Mr. bin Laden uses the tape to spell out a continuing nightmare for his
principal enemies, the United States and Israel. He promises an intensified
holy war that includes aid to Palestinians fighting Israel — an important
shift in emphasis, according to intelligence analysts. In recent years,
through a series of violent attacks, Mr. bin Laden's main focus has been on
driving American forces from the Arabian peninsula.

He also outlines plans for an expansion of his terrorist training operations
in Afghanistan, saying that the Taliban, the Islamic militant movement that
has sheltered him since 1996, have built an ideal, purified Islamic state
that provides the perfect base for a worldwide holy war against "infidels."

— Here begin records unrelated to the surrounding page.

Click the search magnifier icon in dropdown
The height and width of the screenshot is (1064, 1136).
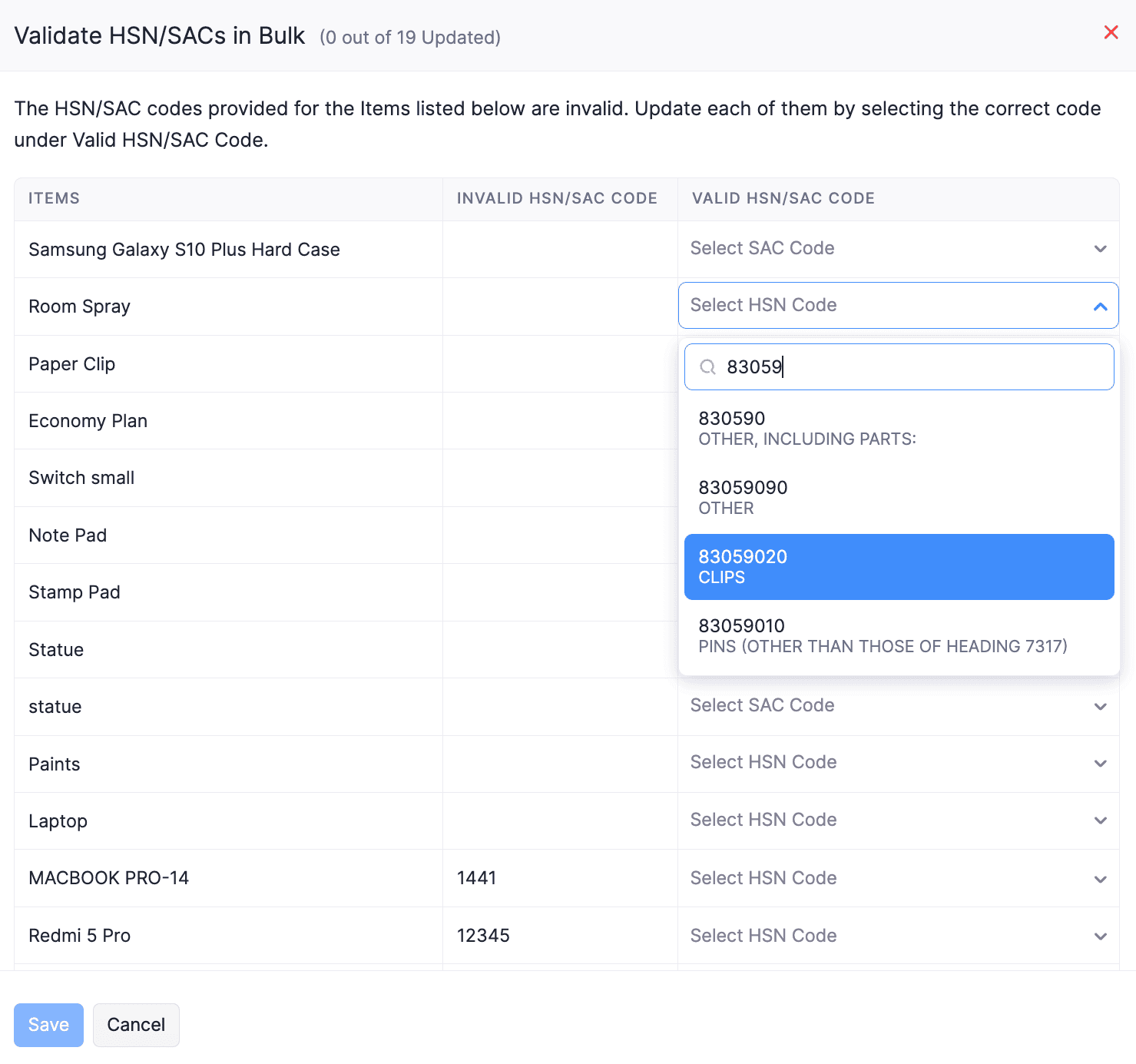click(x=707, y=367)
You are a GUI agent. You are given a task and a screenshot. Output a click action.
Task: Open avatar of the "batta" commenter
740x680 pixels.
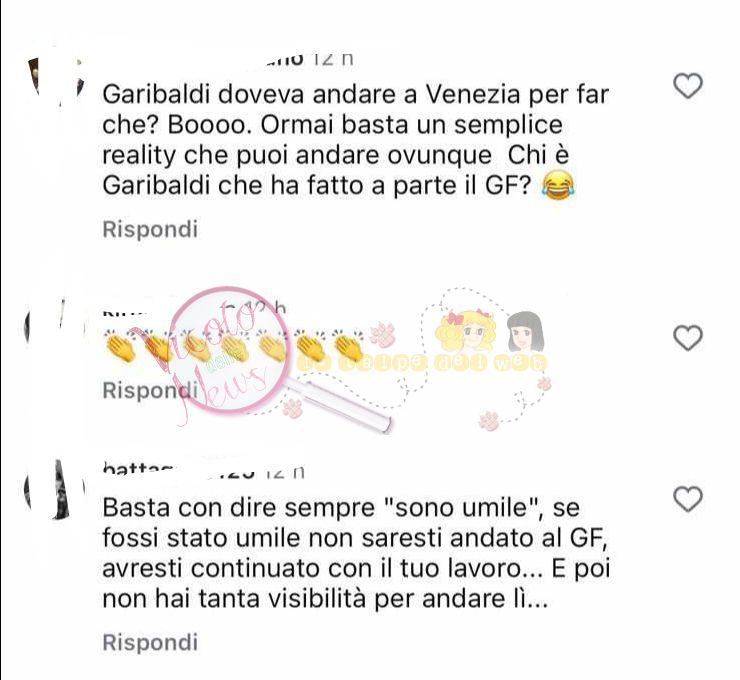click(54, 491)
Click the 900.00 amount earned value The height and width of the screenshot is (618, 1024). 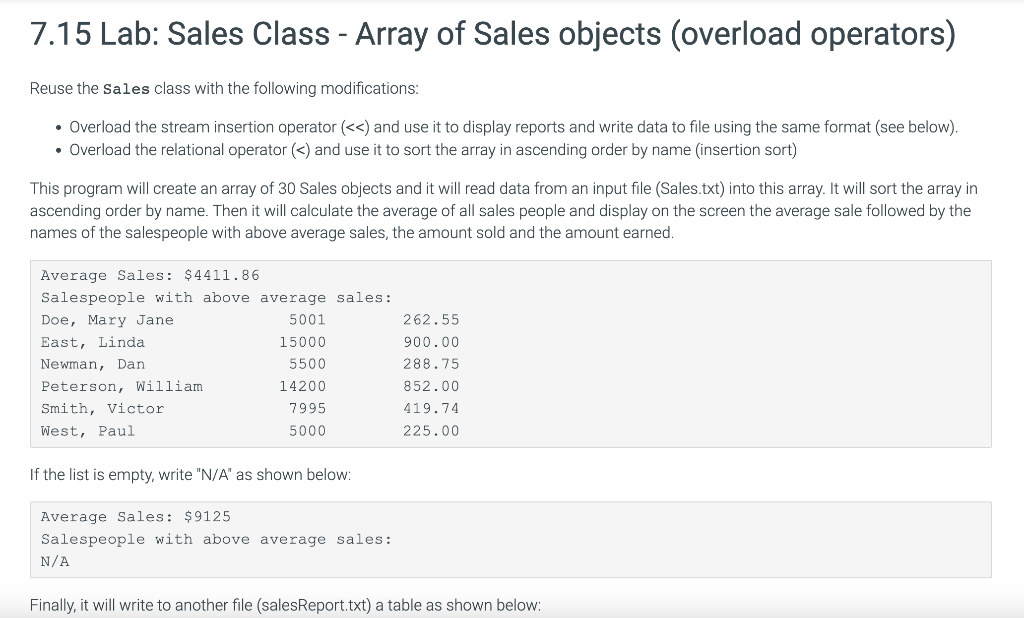(x=431, y=342)
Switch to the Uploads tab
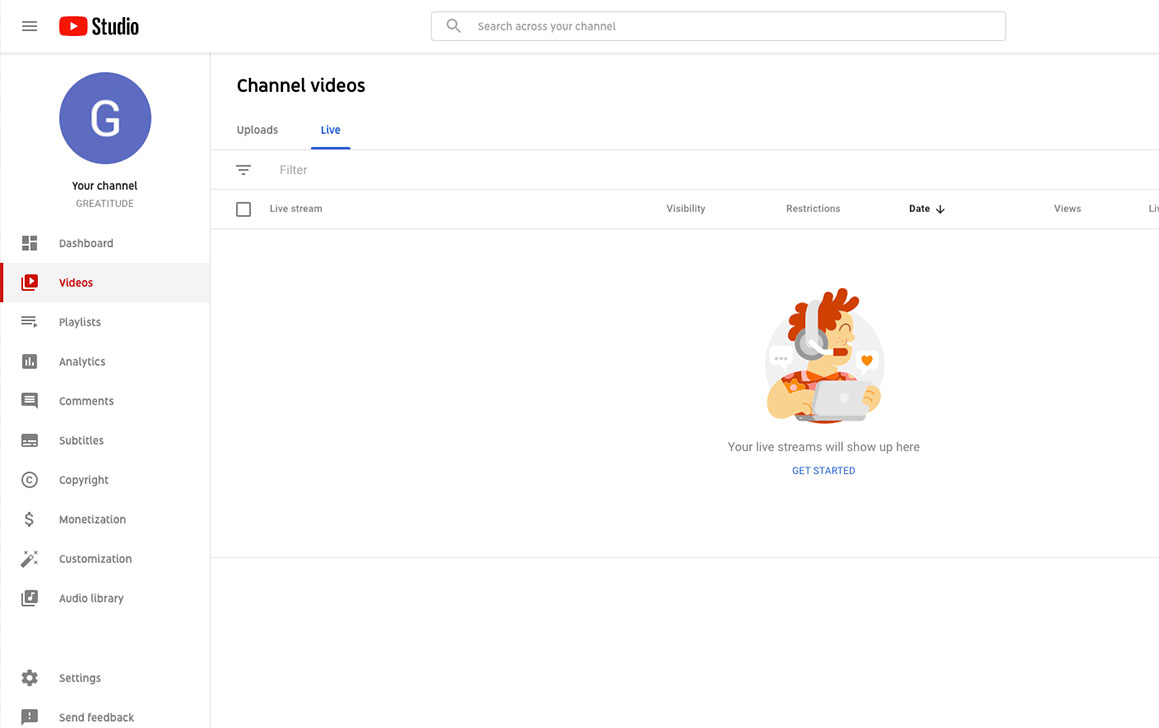Image resolution: width=1159 pixels, height=728 pixels. (x=257, y=130)
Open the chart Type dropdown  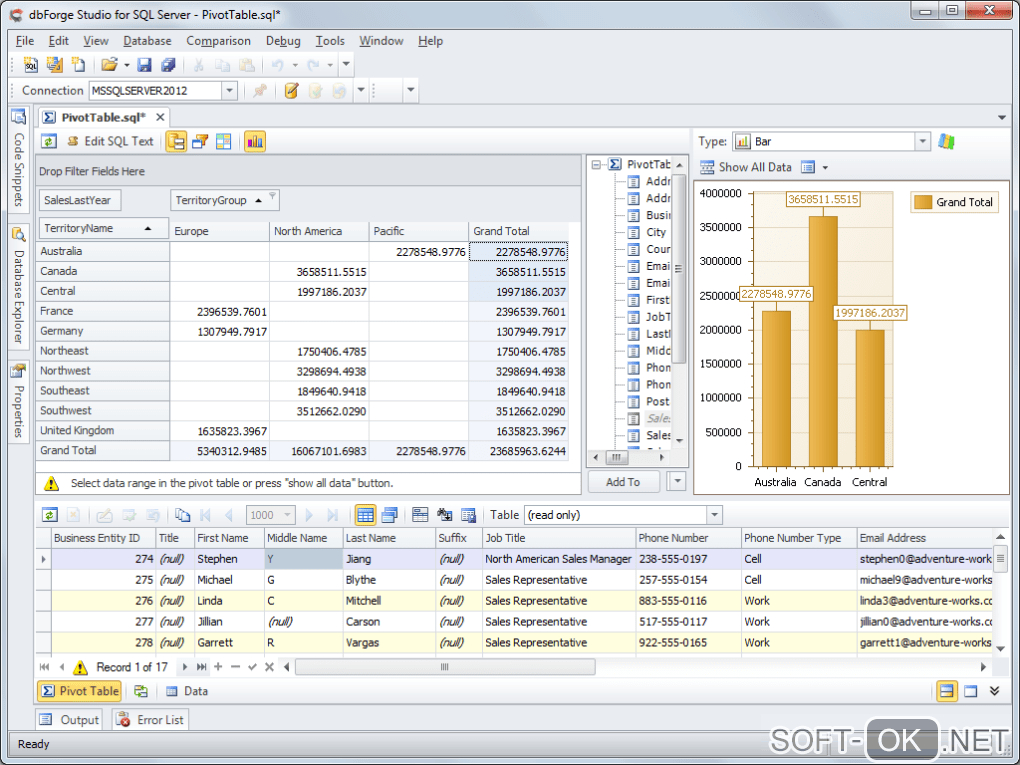(922, 142)
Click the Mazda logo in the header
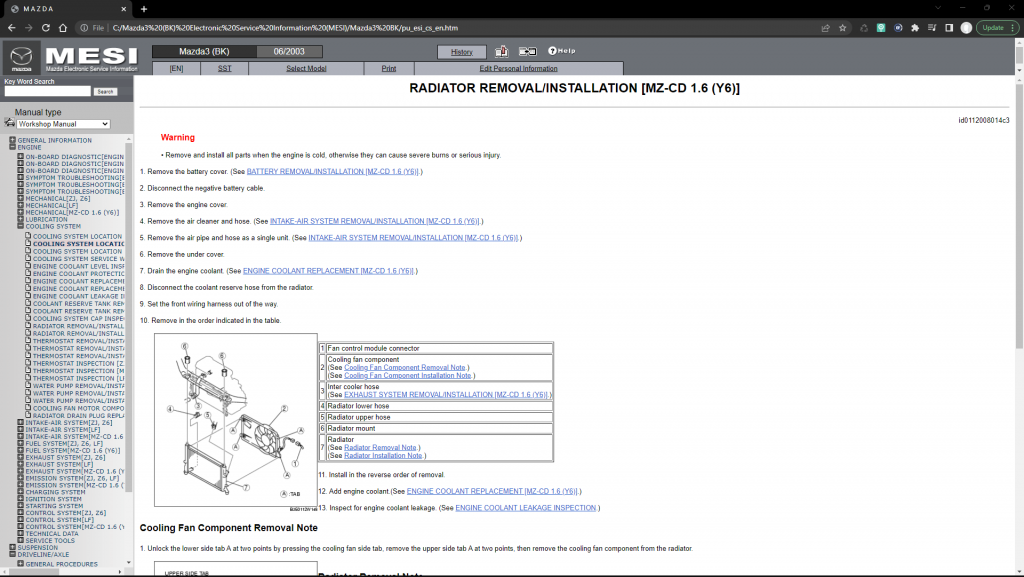 coord(22,58)
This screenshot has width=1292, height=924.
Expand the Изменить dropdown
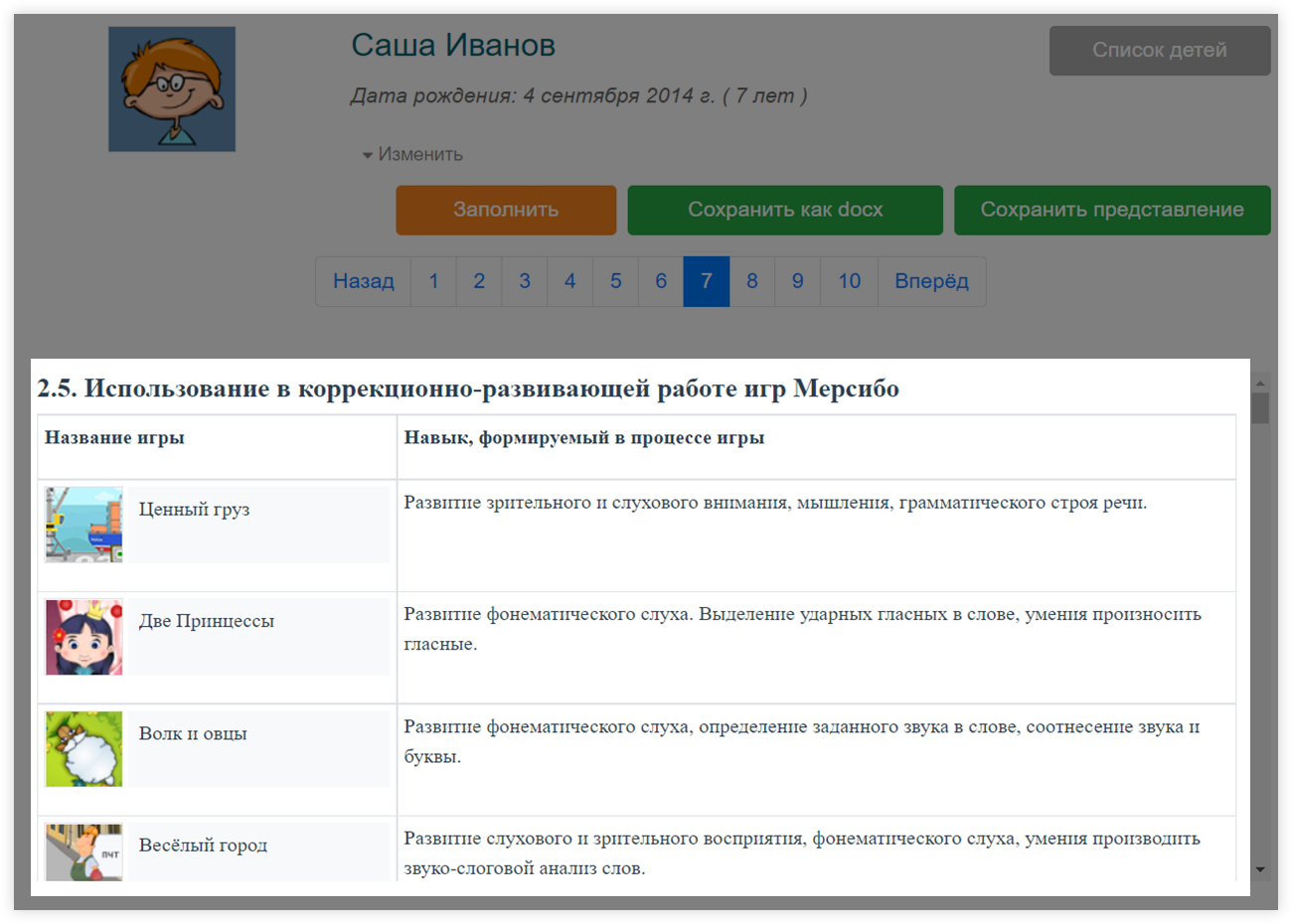[x=413, y=155]
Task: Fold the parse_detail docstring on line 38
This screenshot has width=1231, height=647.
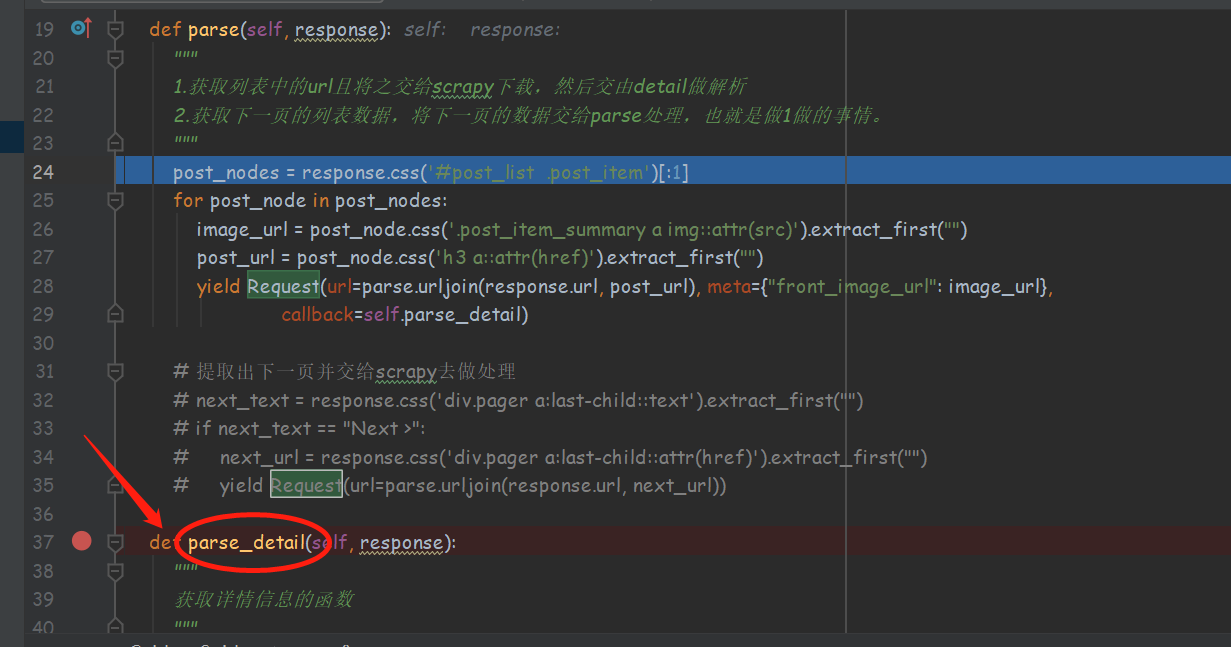Action: coord(115,571)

When the two-hour videotape surfaced last June, it attracted little
attention, partly because much of it was spliced from previous bin Laden
interviews and tapes. But since then the tape has proliferated on Islamic
Web sites and in mosques and bazaars across the Muslim world.

Intelligence officials who have analyzed the tape now say it features the
fullest exposition yet of Mr. bin Laden's views, as well as his terrorist
strategy, and thus provides a rough road map of where his organization,
Al-Qaeda, is headed.

With his mockery of American power, Mr. bin Laden seems to be almost
taunting the United States. Although F.B.I. investigators believe he was
behind the World Trade Center bombing in 1993 that killed six people, two
bombings in Saudi Arabia in 1995 and 1996 in which 24 American servicemen
died, and the bombings of two American embassies in east Africa in 1998 that
killed 224 people, as well as the Cole attack, the United States has found
no way, so far, of containing him.

After nearly a year, American investigators have been unable to trace the
Cole plot beyond six men arrested in Aden for assisting the bombers. The man
thought to have directed the attack for Al-Qaeda, Muhammad al-Harazi, is
believed to have fled to Afghanistan. Last month, the Indian police indicted
Mr. bin Laden and Mr. Harazi for an abortive plot in June to bomb the
American Embassy in Delhi, and alleged that Mr. Harazi visited New Delhi in
February, using a pseudonym, when he was already named as a Cole suspect.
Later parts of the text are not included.